In pre-WW1 we’re introduced to Vera Brittain (Alicia Vikander), a pre-feminist aspiring poet and writer who is shackled by the patriarchal world around her. Over a long romantic summer – the type that happens in movies – her brother Edward (Taron Egerton) returns from college with two friends, one of which is Roland (Kit Harrington) whom she immediately falls for (despite declaring less then ten minutes previously in the film that she didn’t think she would ever love a man). The two start a long distance relationship while they both go off to college and meet occasionally for scenes of clichéd awkwardness. Soon thereafter the war hits their lives as Edward and Roland both enlist. The film then goes from tragedy to tragedy, unfairly playing on audience sympathies, until there is only Vera left.
The film features a star making turn for Swedish actress Vikander as Brittain. She rises above the material given to her to craft a complex and powerful portrait of a woman whose life is shattered by the choices of the men around her. She is a natural talent; an equally interesting screen presence in smaller moments as she is in her token big dramatic scenes. Egerton is just as good and radiates charm and quiet intelligence, like Vikander, he is an actor to watch in the future. Less successful, as the sullen love interest, is Harington, who most people will be familiar with from his work on Game of Thrones. He seems to think moody posturing and a permanent scowl equates to depth in his performance, and as a result we’re never as affected by his character, or his relationship with Vera, as we should be.
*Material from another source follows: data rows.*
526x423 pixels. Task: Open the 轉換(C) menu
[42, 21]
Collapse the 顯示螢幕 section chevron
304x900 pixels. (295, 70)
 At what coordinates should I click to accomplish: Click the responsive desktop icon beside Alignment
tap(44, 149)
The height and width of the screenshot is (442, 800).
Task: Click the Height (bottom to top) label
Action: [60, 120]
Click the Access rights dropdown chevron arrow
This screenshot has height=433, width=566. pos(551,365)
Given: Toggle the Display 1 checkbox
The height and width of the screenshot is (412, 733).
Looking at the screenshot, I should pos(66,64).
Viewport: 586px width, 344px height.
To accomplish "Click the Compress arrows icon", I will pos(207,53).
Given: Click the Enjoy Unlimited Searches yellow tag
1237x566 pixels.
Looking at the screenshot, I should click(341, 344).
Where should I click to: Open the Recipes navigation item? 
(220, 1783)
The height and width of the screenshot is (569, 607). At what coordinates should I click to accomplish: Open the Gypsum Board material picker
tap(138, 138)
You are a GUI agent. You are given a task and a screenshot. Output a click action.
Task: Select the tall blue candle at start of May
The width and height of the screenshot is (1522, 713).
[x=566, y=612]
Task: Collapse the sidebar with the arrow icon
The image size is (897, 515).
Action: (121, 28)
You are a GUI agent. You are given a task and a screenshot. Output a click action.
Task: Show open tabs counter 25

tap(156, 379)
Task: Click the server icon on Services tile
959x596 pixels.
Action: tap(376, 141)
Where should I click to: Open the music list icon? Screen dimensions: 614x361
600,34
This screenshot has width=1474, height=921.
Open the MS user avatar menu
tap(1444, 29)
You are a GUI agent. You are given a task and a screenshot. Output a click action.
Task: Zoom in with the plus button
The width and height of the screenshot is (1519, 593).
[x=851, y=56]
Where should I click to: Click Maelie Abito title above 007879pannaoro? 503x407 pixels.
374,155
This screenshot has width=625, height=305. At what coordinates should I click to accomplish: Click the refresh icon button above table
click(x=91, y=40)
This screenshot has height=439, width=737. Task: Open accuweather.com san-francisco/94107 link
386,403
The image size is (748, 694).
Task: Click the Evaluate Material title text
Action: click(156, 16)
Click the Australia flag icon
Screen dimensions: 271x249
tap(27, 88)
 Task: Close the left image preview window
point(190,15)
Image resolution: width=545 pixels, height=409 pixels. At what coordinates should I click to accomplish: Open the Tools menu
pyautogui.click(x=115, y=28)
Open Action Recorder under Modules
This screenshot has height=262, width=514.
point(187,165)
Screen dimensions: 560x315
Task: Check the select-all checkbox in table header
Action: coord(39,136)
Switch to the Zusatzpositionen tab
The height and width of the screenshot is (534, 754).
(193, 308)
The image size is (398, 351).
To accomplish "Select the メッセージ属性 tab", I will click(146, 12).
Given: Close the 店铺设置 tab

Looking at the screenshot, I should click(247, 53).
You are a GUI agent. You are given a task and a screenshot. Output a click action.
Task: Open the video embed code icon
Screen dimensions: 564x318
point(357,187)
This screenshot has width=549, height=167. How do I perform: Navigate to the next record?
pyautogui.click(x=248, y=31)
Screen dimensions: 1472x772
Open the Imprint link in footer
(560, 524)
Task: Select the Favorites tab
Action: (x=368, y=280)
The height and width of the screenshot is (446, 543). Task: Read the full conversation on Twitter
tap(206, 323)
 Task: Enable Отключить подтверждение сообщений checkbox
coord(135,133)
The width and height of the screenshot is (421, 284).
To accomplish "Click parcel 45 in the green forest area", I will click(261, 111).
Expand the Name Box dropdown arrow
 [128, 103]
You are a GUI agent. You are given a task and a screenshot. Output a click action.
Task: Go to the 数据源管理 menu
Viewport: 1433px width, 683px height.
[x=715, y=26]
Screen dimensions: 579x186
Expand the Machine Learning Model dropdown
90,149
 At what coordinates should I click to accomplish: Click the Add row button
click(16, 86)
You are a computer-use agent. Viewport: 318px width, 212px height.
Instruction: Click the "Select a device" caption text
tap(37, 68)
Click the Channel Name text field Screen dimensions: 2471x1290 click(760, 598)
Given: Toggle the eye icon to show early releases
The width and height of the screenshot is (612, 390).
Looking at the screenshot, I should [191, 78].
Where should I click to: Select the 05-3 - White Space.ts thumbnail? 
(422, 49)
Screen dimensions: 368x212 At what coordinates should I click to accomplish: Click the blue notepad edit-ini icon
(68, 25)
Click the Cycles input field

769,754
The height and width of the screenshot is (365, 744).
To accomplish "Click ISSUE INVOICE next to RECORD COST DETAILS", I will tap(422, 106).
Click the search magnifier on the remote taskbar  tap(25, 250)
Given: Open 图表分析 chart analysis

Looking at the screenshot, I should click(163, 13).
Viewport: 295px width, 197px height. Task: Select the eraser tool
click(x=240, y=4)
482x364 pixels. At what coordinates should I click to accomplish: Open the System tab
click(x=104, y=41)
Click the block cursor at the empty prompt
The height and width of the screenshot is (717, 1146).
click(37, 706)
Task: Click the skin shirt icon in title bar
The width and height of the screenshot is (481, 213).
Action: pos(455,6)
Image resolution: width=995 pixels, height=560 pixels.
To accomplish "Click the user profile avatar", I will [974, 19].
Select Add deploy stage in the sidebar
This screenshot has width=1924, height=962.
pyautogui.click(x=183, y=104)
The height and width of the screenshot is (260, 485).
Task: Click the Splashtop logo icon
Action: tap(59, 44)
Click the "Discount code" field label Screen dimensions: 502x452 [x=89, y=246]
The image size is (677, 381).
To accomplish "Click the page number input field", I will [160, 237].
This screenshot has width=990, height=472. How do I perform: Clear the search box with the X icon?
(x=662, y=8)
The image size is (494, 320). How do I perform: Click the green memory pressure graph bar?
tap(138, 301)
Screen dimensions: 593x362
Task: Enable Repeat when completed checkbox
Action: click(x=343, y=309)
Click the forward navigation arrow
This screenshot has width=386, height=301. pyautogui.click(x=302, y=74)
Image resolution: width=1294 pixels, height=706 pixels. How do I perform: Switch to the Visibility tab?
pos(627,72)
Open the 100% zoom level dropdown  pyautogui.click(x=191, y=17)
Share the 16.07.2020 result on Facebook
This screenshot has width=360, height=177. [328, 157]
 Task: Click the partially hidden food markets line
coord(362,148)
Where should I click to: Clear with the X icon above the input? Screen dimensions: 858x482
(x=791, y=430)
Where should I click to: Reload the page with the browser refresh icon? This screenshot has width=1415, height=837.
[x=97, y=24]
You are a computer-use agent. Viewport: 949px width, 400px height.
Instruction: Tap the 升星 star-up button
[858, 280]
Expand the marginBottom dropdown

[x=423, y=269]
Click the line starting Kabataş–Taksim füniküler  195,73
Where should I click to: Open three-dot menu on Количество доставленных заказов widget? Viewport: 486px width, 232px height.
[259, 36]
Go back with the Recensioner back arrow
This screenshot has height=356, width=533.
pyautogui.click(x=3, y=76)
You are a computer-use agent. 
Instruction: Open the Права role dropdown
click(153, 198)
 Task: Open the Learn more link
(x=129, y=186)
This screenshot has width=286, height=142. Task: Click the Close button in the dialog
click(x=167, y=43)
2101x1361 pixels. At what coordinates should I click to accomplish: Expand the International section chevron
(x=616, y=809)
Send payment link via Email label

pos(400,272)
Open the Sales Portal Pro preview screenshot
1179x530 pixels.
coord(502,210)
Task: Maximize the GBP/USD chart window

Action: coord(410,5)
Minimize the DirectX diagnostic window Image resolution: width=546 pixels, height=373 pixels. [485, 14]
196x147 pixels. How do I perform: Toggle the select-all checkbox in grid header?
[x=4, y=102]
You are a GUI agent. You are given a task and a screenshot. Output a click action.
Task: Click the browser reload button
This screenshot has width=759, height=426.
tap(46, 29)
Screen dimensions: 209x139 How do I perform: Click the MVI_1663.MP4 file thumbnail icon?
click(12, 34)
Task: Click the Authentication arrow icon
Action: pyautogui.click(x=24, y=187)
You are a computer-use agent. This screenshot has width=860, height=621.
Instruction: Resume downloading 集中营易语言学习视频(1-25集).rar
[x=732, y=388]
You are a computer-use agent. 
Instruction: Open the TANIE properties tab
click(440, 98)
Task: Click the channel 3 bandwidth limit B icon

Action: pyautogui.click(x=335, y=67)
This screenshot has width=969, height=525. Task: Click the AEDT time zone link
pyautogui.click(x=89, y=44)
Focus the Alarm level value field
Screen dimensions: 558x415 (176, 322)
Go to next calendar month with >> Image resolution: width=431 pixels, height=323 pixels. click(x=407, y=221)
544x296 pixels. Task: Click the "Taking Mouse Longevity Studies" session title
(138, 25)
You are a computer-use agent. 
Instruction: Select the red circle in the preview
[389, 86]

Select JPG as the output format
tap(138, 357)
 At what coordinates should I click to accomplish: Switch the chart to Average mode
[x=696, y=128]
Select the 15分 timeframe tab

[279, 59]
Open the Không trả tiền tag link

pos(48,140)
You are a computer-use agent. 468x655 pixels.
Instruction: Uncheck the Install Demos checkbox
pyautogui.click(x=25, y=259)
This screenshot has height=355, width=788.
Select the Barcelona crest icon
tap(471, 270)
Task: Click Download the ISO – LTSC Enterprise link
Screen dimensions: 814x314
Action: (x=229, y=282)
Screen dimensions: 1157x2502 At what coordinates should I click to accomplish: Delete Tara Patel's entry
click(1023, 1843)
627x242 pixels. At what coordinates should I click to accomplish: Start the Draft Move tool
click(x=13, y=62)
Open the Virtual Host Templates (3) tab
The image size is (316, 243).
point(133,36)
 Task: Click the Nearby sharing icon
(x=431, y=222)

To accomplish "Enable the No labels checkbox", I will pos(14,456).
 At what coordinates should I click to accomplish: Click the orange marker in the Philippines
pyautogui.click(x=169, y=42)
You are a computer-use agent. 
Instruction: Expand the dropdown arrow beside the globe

Director James Kent, making his feature debut after a career in English television, is clearly a talented filmmaker. The movie is punctuated with incredible moments of great beauty and clarity of vision, but these moments don’t carry through to the narrative as a whole and he seems to have a by-the-numbers approach to the more conventional material. In the moments of great emotion however, his touch is deft and powerful, and offers the hope that if he can find truly personal material for his next film, then he just might craft something truly great.
Deeply flawed, but almost worthwhile for its moments of visual truth and beauty from Kent’s direction, Testament of Youth is a confused and pompous melodrama, but you could do a lot worse – particularly for a date movie.
Testament of Youth is in Australian cinemas from 23 April through Transmission Films.